Kevin F. Bieniek, PhD
Research focuses on elucidating the role of traumatic brain injury exposure on the pathophysiology of neurodegenerative disorders like chronic traumatic encephalopathy and Alzheimer’s disease by studying the relationships between sports-related and military-related head trauma, underlying burden and distribution of tau and beta-amyloid pathology, hereditary genetic risk factors and resulting neurocognitive deficits. Additional research interests include the impact of repetitive mild traumatic brain injury on the etiology and progression of TDP-43 pathology, on other concomitant neurodegenerative pathologies and on normal aging. Kevin F. Bieniek, Ph.D., also serves as the Director of the Biggs Institute Brain Bank, a comprehensive, multidisciplinary repository of central and peripheral nervous system tissues from a variety of neurodegenerative disorders.
Biological & Innovative Research, Clinical Research, Population Neuroscience
Jose E. Cavazos, MD, PhD
The lab of Jose E. Cavazos, MD, PhD, studies activity-dependent plasticity in the hippocampal formation in the developing, adult, and aged brain using a variety of experimental models of epilepsy, seizures, epileptogenesis, Alzheimer’s disease and hippocampal sclerosis. Previous studies from his laboratory have shown that repeated seizures induce progressive neuronal death and axon sprouting that permanently alter the hippocampal circuitry lending it more susceptible to additional seizures and memory and cognitive dysfunction. In aged models, some hippocampal neurons appeared more vulnerable to disease leading to similar cognitive dysfunction.

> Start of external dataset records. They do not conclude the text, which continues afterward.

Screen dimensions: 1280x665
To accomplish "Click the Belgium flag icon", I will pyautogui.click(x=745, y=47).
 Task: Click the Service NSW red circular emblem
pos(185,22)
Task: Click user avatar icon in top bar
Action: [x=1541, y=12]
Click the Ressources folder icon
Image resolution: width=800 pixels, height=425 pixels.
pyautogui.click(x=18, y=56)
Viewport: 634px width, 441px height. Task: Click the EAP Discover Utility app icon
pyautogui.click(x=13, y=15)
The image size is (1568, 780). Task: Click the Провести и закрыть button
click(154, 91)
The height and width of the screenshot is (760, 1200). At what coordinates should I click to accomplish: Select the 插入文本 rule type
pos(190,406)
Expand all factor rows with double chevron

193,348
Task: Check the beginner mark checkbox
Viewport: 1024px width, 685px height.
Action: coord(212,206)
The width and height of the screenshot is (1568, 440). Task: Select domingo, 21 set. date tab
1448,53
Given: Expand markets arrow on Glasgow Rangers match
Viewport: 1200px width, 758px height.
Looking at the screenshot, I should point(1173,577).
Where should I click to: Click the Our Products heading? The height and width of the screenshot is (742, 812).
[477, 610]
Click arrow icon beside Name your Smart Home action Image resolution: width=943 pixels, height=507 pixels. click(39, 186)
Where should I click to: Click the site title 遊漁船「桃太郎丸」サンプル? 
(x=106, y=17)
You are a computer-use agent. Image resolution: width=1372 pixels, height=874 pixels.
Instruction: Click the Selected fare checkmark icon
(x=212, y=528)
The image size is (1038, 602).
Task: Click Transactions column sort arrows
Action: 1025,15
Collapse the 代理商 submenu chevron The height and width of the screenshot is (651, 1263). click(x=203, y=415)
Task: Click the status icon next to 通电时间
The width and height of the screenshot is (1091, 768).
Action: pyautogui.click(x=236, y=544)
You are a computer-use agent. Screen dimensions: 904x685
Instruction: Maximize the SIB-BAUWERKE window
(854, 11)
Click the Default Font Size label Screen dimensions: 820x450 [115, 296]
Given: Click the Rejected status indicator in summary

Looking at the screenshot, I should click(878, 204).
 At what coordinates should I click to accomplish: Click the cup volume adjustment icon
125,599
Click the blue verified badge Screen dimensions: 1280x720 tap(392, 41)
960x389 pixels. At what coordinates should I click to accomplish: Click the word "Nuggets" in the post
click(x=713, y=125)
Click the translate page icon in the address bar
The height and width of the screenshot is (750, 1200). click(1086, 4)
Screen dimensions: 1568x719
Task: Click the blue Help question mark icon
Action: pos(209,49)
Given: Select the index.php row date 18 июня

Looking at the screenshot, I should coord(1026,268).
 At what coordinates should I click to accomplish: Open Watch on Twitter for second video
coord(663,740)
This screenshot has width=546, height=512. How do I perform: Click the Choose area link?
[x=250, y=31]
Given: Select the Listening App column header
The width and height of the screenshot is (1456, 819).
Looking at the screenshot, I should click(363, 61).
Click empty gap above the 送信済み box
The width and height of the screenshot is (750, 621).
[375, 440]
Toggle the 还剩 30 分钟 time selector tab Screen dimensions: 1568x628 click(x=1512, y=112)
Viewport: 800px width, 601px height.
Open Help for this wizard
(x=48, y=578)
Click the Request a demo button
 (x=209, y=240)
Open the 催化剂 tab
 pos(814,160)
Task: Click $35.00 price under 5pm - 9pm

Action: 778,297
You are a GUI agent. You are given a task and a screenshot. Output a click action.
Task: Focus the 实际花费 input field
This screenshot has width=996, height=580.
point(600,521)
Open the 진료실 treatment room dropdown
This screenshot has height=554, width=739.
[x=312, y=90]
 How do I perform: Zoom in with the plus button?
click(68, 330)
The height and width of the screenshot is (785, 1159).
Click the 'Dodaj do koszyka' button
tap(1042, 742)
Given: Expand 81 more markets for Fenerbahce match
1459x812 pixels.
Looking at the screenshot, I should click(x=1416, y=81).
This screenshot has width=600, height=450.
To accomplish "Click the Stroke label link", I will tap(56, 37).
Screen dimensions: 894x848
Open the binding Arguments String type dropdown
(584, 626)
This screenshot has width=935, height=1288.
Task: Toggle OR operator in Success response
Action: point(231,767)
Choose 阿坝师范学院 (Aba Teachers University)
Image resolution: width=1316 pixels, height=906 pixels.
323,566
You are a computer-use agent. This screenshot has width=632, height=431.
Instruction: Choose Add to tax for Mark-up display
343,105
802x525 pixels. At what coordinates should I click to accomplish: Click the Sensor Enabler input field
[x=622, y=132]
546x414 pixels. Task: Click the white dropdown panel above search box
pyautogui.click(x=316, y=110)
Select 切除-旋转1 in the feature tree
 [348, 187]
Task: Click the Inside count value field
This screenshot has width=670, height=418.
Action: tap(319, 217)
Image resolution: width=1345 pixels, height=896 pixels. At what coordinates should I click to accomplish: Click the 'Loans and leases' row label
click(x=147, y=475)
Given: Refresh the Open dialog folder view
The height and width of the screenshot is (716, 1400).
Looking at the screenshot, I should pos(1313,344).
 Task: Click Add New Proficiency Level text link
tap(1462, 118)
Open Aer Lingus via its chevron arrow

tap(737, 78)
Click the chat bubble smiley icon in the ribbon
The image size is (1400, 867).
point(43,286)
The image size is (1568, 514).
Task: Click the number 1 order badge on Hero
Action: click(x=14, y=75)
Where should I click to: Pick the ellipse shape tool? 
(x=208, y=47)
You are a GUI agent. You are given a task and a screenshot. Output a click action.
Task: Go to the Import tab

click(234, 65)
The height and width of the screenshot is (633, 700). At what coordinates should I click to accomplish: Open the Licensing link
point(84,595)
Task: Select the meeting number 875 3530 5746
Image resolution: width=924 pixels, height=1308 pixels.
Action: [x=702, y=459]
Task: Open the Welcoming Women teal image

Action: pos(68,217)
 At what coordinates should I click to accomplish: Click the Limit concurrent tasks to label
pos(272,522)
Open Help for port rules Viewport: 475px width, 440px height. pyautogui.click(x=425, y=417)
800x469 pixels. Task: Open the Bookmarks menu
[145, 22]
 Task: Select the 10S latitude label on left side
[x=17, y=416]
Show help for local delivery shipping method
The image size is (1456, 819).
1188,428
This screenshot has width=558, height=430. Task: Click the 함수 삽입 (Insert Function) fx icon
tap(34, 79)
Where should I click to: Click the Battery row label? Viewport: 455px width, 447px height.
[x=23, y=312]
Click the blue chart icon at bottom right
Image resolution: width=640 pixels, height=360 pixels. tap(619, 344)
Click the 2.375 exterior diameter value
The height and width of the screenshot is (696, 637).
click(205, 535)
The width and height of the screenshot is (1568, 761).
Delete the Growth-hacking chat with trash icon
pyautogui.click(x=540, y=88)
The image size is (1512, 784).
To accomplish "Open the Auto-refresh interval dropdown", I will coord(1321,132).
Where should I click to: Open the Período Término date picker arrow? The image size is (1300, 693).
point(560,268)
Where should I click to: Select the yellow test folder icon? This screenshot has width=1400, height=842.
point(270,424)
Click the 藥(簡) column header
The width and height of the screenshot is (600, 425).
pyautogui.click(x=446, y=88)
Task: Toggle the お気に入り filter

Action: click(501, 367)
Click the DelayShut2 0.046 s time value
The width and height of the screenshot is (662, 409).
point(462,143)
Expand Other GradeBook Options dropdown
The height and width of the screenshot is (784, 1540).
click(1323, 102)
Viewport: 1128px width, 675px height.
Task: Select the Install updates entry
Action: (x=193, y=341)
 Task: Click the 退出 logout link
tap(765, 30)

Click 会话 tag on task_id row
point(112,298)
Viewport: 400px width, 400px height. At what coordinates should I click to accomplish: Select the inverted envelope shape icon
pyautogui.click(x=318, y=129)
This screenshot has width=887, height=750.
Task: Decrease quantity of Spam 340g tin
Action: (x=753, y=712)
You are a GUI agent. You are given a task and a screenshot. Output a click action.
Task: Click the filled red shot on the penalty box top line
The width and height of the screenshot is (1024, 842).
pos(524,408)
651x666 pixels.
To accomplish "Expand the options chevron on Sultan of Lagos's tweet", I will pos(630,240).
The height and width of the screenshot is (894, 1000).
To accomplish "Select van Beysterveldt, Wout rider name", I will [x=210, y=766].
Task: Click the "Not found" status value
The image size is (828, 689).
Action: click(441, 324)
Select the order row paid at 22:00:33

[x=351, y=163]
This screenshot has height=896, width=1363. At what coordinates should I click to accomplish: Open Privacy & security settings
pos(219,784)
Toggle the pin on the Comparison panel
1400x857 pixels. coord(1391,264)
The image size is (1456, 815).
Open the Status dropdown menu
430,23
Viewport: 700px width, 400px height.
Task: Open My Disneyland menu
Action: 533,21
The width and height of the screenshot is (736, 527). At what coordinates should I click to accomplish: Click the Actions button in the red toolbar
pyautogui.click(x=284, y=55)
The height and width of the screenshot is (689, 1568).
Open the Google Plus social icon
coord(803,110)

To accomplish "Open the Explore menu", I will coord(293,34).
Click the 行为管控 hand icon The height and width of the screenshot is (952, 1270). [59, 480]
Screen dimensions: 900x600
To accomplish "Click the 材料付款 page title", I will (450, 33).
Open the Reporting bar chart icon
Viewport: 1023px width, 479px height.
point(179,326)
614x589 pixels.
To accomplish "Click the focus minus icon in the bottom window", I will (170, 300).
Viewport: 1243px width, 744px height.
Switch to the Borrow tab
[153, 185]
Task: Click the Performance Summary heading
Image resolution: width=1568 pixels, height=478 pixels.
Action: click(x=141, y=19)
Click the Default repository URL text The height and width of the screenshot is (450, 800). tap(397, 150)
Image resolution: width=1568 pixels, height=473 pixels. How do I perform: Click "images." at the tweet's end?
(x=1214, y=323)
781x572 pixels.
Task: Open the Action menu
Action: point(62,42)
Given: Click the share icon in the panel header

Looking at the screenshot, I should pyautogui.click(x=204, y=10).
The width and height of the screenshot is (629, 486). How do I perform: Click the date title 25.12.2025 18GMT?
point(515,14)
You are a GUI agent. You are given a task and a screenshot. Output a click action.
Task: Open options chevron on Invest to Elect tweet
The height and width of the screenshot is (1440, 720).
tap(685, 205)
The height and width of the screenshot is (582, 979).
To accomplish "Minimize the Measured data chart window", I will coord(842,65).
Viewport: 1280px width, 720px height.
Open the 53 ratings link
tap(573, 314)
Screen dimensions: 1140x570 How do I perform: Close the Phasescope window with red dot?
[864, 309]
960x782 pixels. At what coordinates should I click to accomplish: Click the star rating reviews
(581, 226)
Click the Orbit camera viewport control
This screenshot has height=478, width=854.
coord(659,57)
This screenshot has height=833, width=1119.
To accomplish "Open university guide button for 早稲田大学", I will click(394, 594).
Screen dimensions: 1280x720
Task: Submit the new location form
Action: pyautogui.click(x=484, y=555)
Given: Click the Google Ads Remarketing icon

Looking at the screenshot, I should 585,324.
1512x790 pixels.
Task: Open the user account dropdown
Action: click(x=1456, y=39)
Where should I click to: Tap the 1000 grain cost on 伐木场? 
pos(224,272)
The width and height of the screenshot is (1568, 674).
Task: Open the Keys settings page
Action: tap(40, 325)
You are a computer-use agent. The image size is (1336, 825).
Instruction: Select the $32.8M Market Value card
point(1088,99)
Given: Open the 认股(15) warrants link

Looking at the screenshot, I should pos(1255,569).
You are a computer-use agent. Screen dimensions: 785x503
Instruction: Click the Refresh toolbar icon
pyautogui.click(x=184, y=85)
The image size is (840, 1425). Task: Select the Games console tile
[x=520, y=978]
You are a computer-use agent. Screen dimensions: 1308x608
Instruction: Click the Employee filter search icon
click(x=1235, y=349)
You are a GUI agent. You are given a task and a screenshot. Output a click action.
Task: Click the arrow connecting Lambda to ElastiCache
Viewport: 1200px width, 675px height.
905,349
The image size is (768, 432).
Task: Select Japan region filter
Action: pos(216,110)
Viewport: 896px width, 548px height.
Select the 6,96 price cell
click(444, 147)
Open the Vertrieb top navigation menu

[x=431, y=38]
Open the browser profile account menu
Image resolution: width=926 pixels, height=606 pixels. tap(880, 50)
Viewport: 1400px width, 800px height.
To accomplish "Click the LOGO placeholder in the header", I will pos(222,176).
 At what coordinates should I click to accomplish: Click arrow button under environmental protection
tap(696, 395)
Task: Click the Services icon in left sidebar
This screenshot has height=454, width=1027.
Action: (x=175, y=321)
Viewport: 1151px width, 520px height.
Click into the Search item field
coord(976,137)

His lab is currently investigating the molecular mechanisms that link the synchronous neuronal hyperexcitability with these morphological events. The lab investigates the features of this form of neural plasticity in other limbic circuitries using anatomical tracing techniques, and their electrophysiological consequences in the neuronal excitability of the abnormally connected circuitry using brain slices and in-vivo using electrophysiological and neuroimaging techniques. His lab also has several ongoing clinical projects about people with epilepsy and Alzheimer’s disease who develop this form of neural plasticity.